Help with loading model #1499

Axel-At-Apollo · 2025-01-03T14:54:39Z

See #1410, has not been resolved as of yet.

KareemMusleh · 2025-01-03T21:08:51Z

I got your code to work like this

modeling_llama = importlib.reload(transformers.models.llama.modeling_llama)

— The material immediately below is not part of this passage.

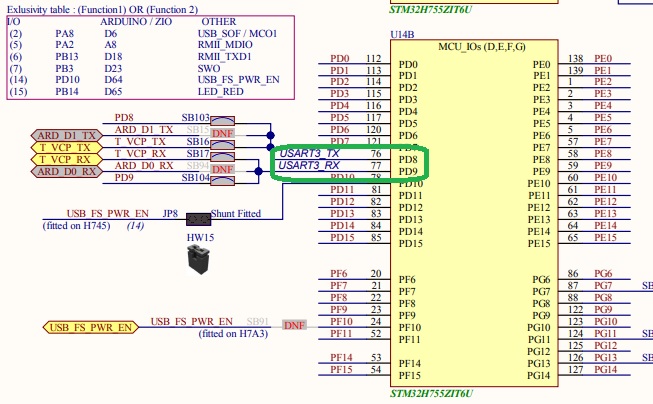
Task: Click the PE0 pin label inside the MCU block
Action: point(541,65)
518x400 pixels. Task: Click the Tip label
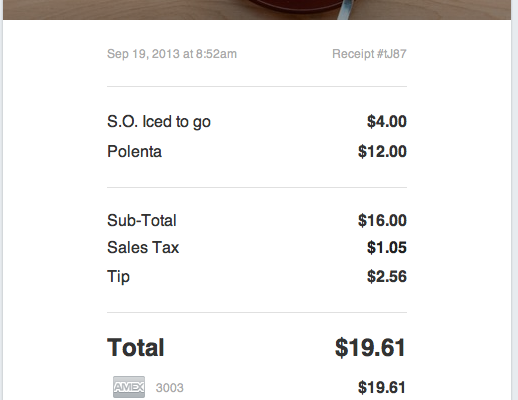(118, 277)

model = modeling_llama.LlamaForCausalLM.from_pretrained(checkpoint_path)
tokenizer = transformers.AutoTokenizer.from_pretrained(checkpoint_path)

# Add text generation
prompt = "Write a short story about a robot learning to paint:"
inputs = tokenizer(prompt, return_tensors="pt")
outputs = model.generate(
    inputs.input_ids,
    max_length=200,
    num_return_sequences=1,
    temperature=0.7,
    do_sample=True,
    pad_token_id=tokenizer.eos_token_id,
)
generated_text = tokenizer.decode(outputs[0], skip_special_tokens=True)
print("\nGenerated text:")
print(generated_text)

I will try to find a more general solution

Axel-At-Apollo · 2025-01-08T12:17:14Z

Thanks for this @KareemMusleh! This indeed works for the generation case. However when trying to use lm_eval (see first comment in #1410), I still get an error. Do you perhaps know what other parts of transformers I need to importlib.reload() to get that working?

Script:

import importlib

from lm_eval import simple_evaluate
from unsloth import FastLanguageModel

# Load with unsloth
model, tokenizer = FastLanguageModel.from_pretrained(
    model_name="./llama-3-2-1b-instruct",
    max_seq_length=2048,
    dtype=None,
    load_in_4bit=False,
)

# Save the model and tokenizer
checkpoint_path = "other_base_llama_3b_instruct"
model.save_pretrained(checkpoint_path)
tokenizer.save_pretrained(checkpoint_path)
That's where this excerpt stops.